TOUGH FACTS CAN LEAD TO THE PASSAGE OF BAD LAWS: LISTS AND GUN CONTROL

The minds of some journalists are again very much on the subject of gun control measures after the recent tragedy in California involving the killing of 14 people and the wounding of many others. For years, politicians backing gun control have attempted to prohibit those people who are included in the government’s terrorist watch list from purchasing guns or explosives.
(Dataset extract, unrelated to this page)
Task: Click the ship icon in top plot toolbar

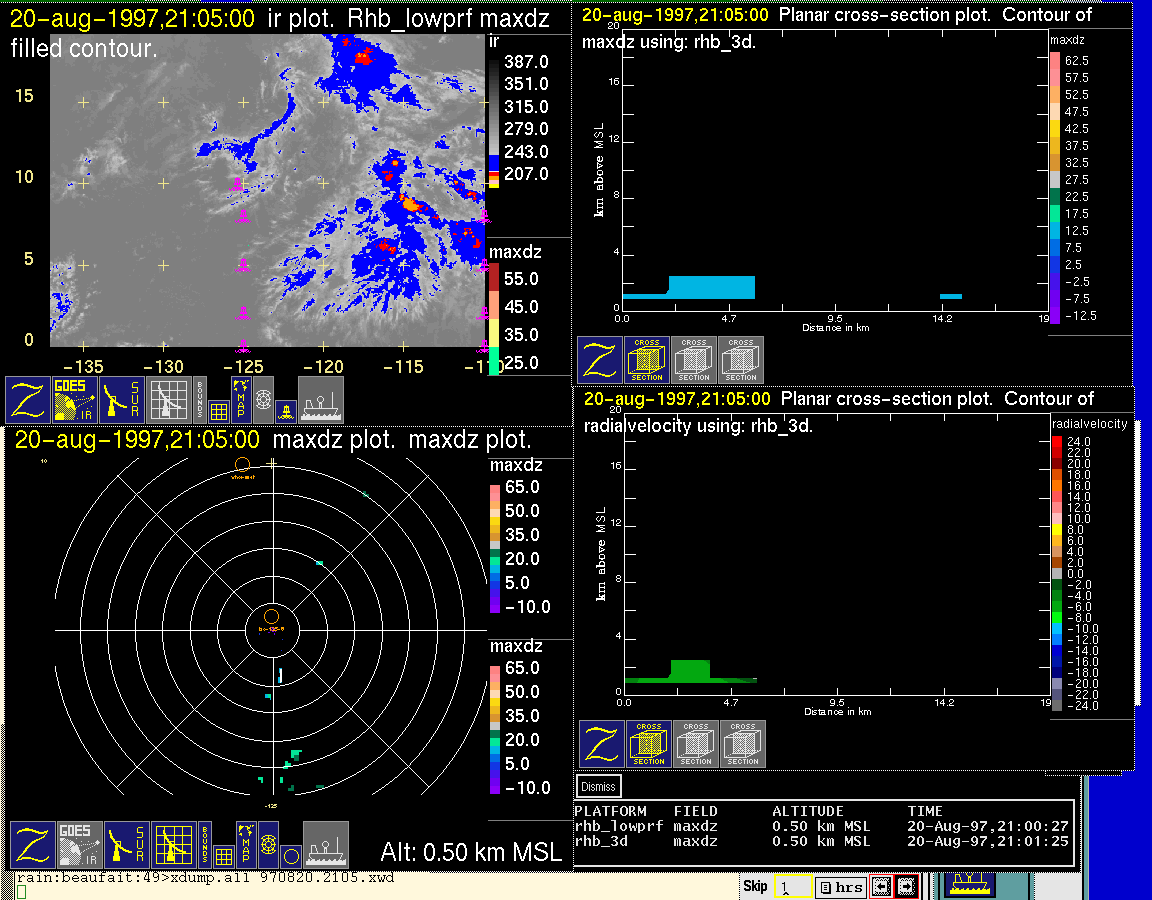Action: coord(321,400)

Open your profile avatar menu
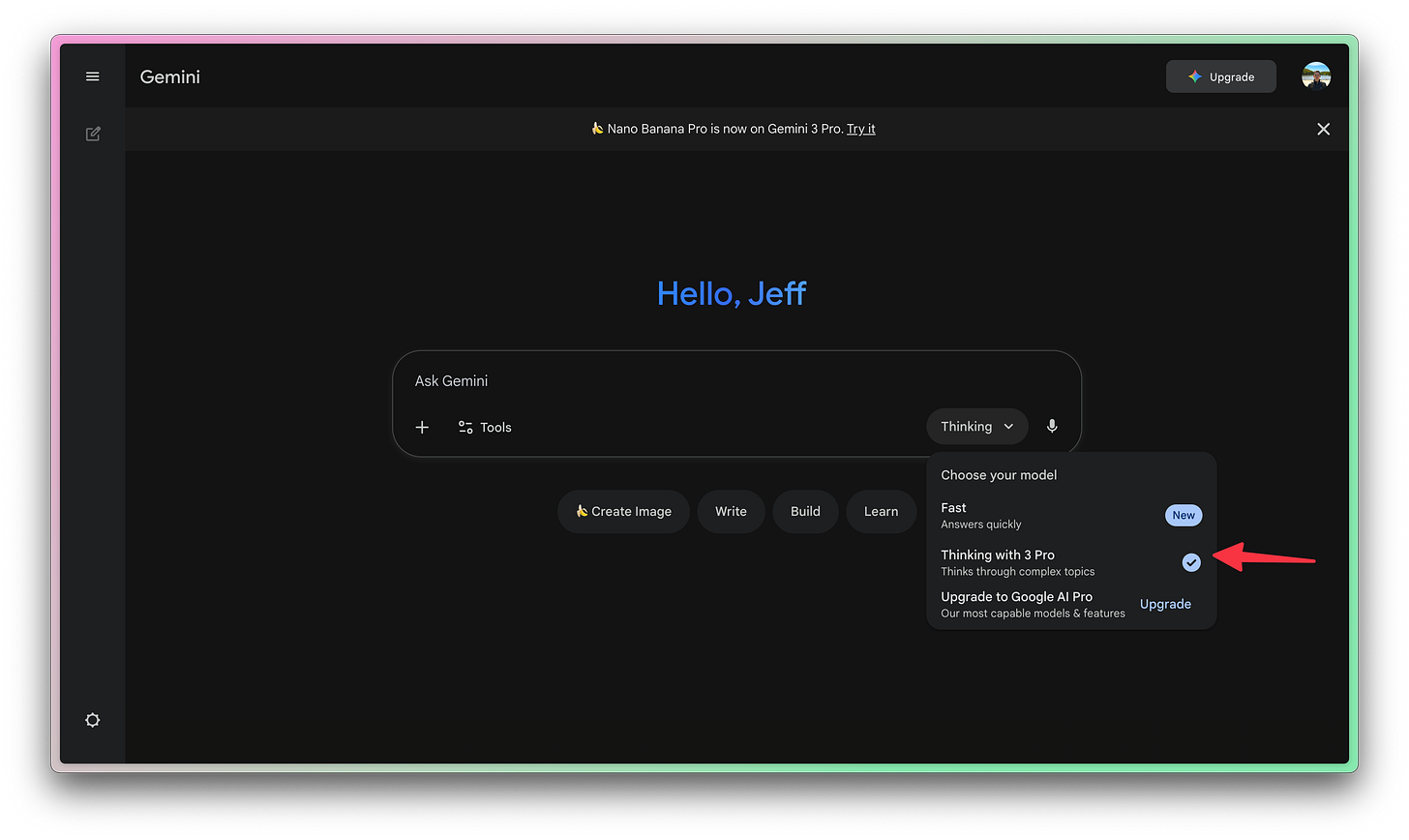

Recently, the measure was again defeated and the New York Times reported, “While the nation suffered through the shock of another bloody massacre, on Thursday every Senate Republican except Mark Kirk of Illinois voted against legislation to prevent people on the F.B.I.’s consolidated terrorist watch list from purchasing guns or explosives”. The paper is obsessed with the notion that the so-called easy availability of guns in the market place is directly related to the numerous killings around the nation. They are beyond being appalled, they called the vote a “cowardly” action. Never mind the fact that there is zero evidence to support the conclusion that the killers were on any watch list or prohibited in any other way from possessing or using the weapons at the tragic murder scene. The fact that such weapons were available period, is sufficient for them to condemn the vote. Even more disturbing is the NY T’s apparent willingness to return to the dark days of the assemblage of “lists” in this country. It has not been that long ago since “lists” were made of potential communists during the McCarthyism era, and for people of Japanese ancestry during the interment times. Suffice it to say that lists can be frightening and the New York Times, of all publications should know that. There is an old adage in common law that says “Tough facts lead to bad laws”– the Times should think about that. We are not not saying that the government should not be vigilant in their battle against terrorists, but concern and caution should envelop the compiling of lists and their use for collateral purposes.